O problema é complexo. Limito-me a alinhavar umas ideias:

1. É verdade que a produtividade aumentou, mas nós também passámos a consumir muito mais. E a maior parte de nós não quer consumir menos.
2. A riqueza de um país não é um dado adquirido para sempre. Se os alemães trabalharem mais cinco anos do que os franceses, vão crescer mais. Os franceses não vão ficar onde estão: vão regredir, porque vão ser menos competitivos.
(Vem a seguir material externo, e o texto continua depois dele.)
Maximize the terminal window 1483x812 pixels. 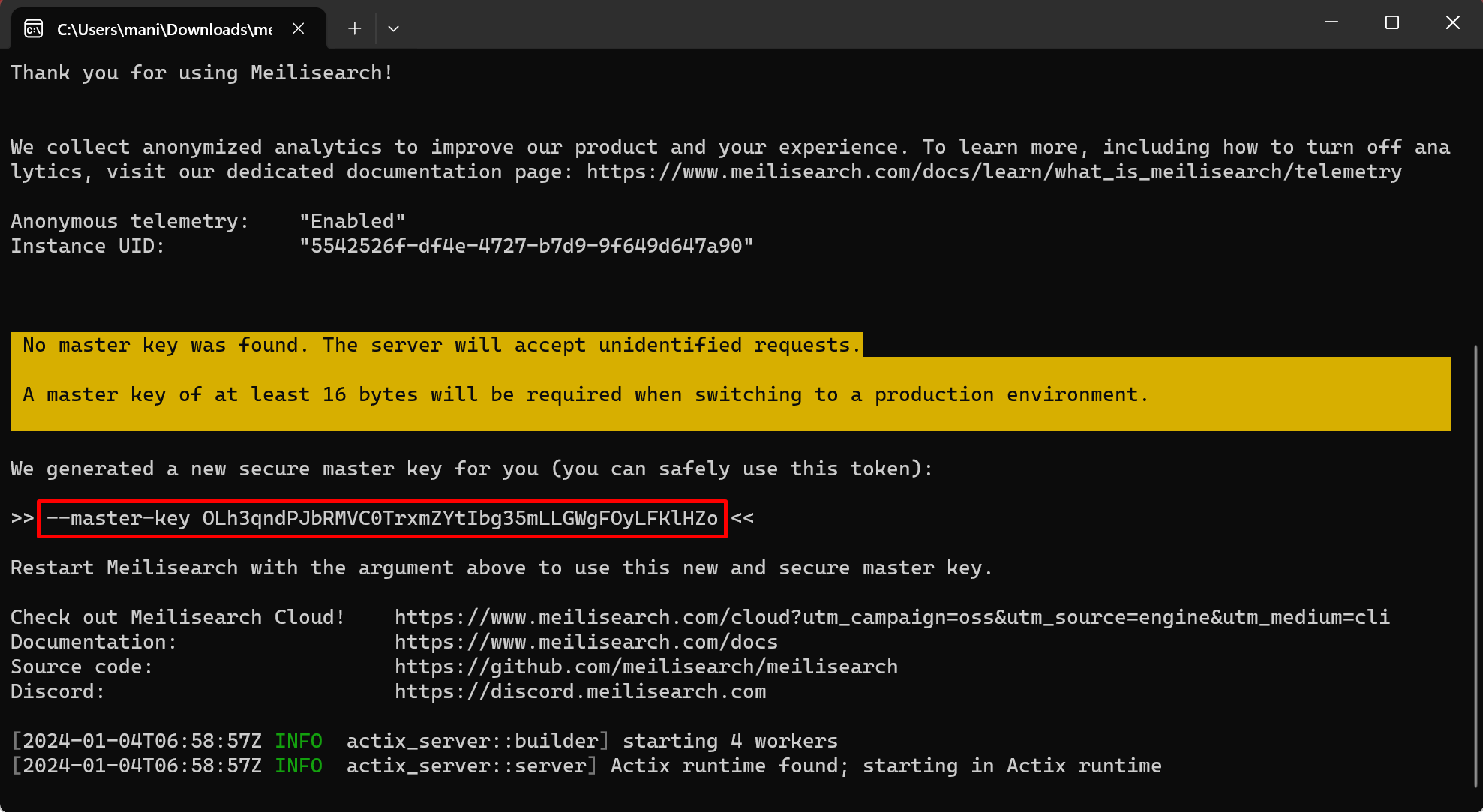click(1391, 22)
E depois há os chineses.
3. A ideia de por a trabalhar todos a trabalhar até aos 67 é em grande parte utópica. Mesmo que a pessoa reúna condições físicas mínimas, não é garantido que ainda faça o trabalho tão bem quanto alguém mais jovem. Não se pode obrigar um professor do Ensino Secundário a aturar as criancinhas até aos 67. Brevemente, o mesmo se aplicará ao Ensino Superior. Pelas mesmas razões.
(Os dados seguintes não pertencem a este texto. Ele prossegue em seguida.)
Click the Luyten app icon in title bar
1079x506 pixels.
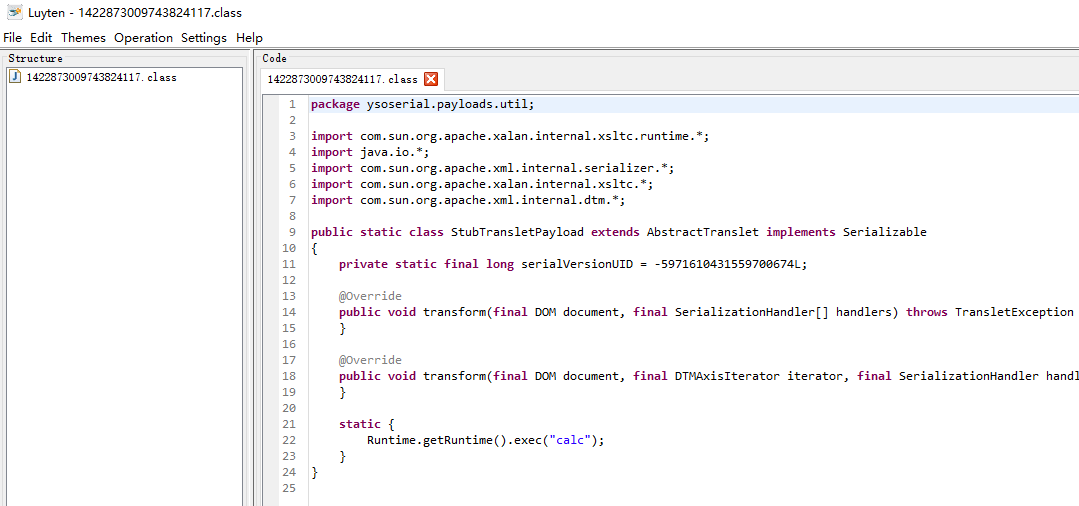tap(15, 13)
4. Estamos perante uma luta de gerações. São os nossos filhos que vão pagar as nossas reformas, algo que os nossos netos não vão fazer por eles. Os nossos filhos já estão a ser suficientemente penalizados pela crise actual.

O que é que vai acontecer?
O conceito de idade da reforma vai cair. Como já acontece hoje em dia, cada um de nós vai reformar-se quando quer, recebendo em função das contribuições que fez.
Não vamos poder ficar num emprego pelo tempo que quisermos. Vai ser preciso fazer testes caso lá queiramos continuar, como para a renovação da carta de condução.
Lá por uma pessoa largar a sua actividade principal, não quer dizer que pare de trabalhar. Pode continuar a desempenhar outras funções, eventualmente a tempo parcial.

Sempre pensei ficar a trabalhar até aos setenta. Sempre foi esse o limite na universidade. Agora já não tenho a certeza, não sei se vou ter pachorra para aturar as nossas chatices que inventam todos os dias. Por outro lado, se quiser mudar para outro actividade (bruxo ou algo assim) talvez convenha fazê-lo um pouco mais cedo.